WHAT TO PRODUCE -
Where a line of the records holds the string "named", copy that line.

(Beginning of MATERIAL FOR THE TASK)

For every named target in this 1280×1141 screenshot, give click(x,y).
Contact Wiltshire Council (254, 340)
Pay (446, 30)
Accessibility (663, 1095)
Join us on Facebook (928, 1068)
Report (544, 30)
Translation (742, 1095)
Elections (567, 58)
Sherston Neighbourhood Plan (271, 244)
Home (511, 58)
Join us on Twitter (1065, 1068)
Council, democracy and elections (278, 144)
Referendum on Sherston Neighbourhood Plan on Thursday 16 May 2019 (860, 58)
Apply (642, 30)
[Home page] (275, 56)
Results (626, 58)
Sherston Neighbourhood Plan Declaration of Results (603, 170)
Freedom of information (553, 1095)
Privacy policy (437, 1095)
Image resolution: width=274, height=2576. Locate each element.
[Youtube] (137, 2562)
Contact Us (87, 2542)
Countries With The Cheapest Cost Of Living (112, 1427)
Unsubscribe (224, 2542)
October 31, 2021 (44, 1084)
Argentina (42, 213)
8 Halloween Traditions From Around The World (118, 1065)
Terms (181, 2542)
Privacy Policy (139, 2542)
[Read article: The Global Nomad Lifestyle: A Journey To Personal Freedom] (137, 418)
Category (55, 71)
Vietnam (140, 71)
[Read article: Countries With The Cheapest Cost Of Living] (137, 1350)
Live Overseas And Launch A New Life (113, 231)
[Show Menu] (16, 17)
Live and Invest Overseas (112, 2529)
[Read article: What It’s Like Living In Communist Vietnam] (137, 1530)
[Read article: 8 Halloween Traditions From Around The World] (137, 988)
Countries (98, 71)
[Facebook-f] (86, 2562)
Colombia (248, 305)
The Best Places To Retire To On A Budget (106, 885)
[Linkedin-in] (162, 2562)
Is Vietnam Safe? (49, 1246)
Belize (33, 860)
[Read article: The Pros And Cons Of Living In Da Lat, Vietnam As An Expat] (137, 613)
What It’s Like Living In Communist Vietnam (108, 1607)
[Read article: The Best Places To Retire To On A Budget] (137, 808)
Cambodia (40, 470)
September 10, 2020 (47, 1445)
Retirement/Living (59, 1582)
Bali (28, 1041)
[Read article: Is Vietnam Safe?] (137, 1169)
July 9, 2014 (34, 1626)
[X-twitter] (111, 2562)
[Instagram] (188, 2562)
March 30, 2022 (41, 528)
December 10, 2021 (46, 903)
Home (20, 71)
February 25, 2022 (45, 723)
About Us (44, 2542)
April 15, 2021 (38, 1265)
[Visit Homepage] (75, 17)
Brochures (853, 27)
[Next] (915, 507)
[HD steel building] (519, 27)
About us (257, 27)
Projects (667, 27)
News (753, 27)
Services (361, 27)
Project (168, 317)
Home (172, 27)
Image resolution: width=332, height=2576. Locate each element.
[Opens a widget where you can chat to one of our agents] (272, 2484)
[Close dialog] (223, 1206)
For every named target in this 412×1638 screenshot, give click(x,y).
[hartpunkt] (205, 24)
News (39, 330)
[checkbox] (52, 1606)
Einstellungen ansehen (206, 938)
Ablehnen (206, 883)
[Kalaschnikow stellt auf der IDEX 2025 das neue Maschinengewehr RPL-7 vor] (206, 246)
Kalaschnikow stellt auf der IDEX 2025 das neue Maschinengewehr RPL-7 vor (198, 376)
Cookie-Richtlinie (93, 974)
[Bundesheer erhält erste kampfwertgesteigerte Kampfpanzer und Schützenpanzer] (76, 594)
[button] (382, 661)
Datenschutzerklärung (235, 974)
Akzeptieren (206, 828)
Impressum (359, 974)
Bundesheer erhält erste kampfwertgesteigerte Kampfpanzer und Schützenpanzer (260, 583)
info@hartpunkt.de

(End of MATERIAL FOR THE TASK)

RESULT OF THE EXERCISE -
For every named target in this 1280×1141 screenshot, give click(x,y).
For every named target in this 412×1638 screenshot, give click(x,y).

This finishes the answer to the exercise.